Sebastian Schmieschek edited this page Aug 12, 2015 · 1 revision

Geometry and definition

There at three aspects to the geometry:

  • A cylindrical extrusion that makes up the whole
  • A shorter cylindrical extension within the latter defining the fade-in region, Has same radius, normal, but shorter length and an origin shifted by half-a-cell + epsilon = Of
  • A virtual buffer in an another universe. Has same cylindrical radius but opposite normal. It's origin is Ov

There are five main aspects to the inlet operation:

  1. LB makes request to the buffer for a particle
  2. The buffer teleports as many particles as requested and can fit within physical fluid inlet
  3. The buffer updates its origin Ov.
    • Ov should be such that a new particle can be introduced if possible.

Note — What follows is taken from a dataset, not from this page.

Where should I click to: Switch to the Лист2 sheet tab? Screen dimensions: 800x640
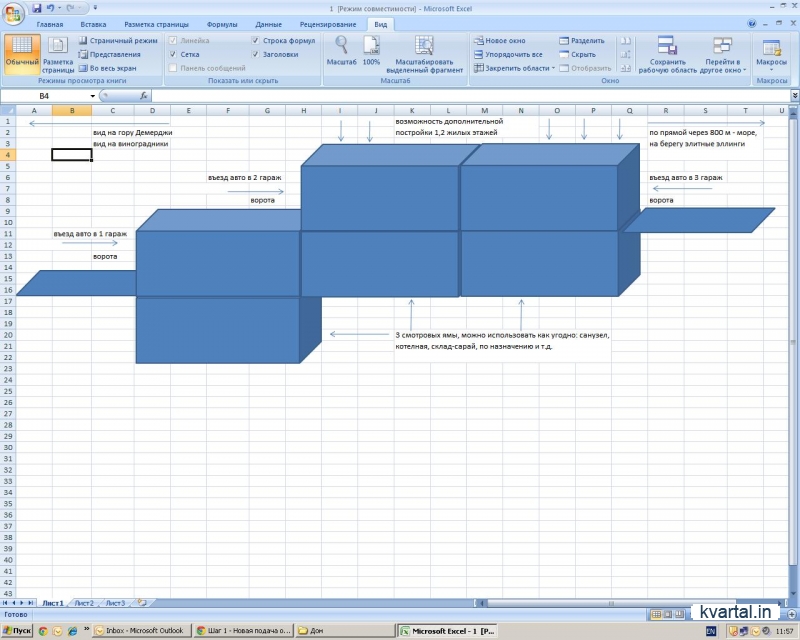coord(84,603)

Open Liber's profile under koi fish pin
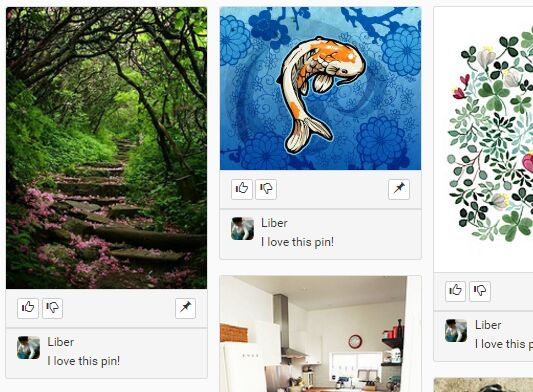coord(274,223)
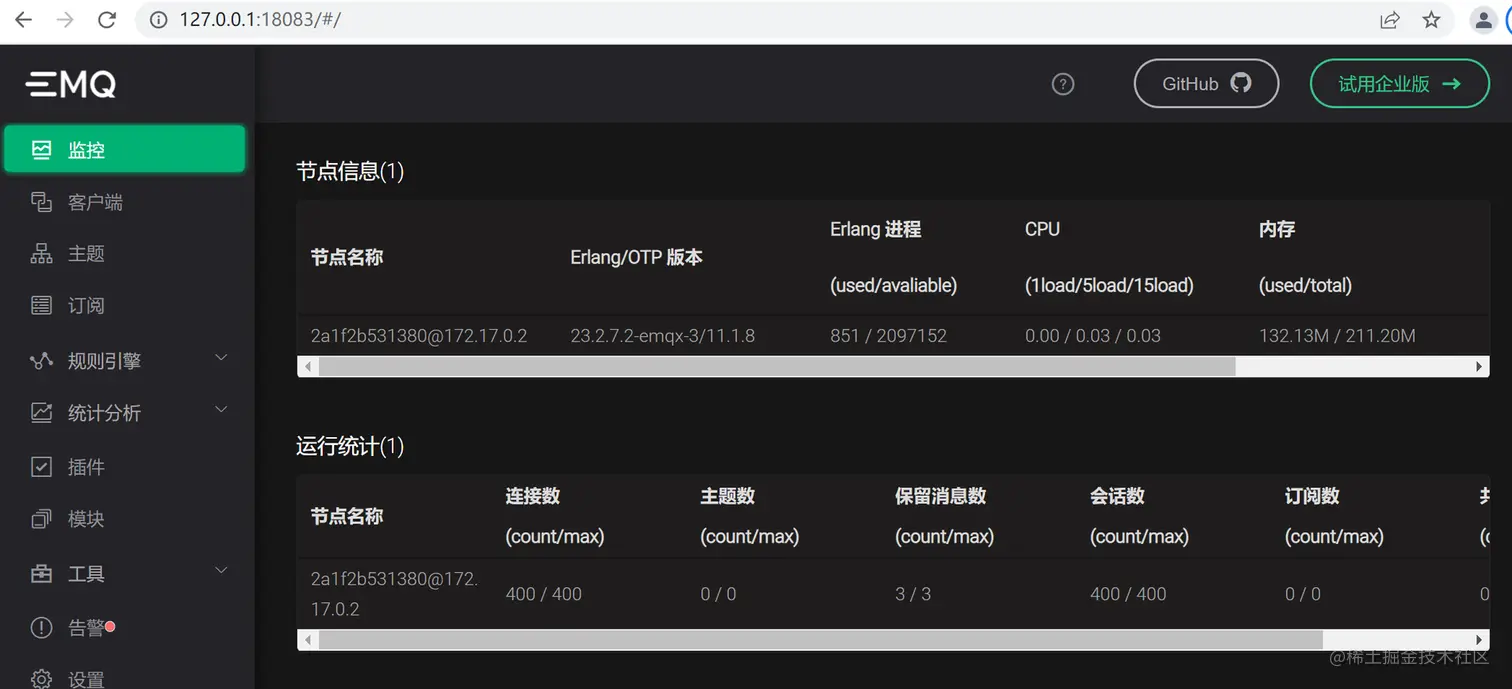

Where conditions below do not apply first, this means Ov should be set such that the next particle that can be introduced is hovering over the fluid domain, ready for insertion.
    • The particles that are fading in should not see a brutal change in node-node interaction with virtual particles. In other words, if fading-in particles r_i are interacting with virtual particles, then Delta Ov * normal =< min(Delta r_i * normal)
    • The next particle to introduce must not hover beyond a certain point. For instance, it cannot hover over the vascular system, otherwise it would be introduced directly there without fading-in. So this puts constraint on Ov + r_next where r_next is the position of next cell to be introduced.
  4. Virtual and Physical cells interact!
  5. Additional cells are added to the buffer, if necessary.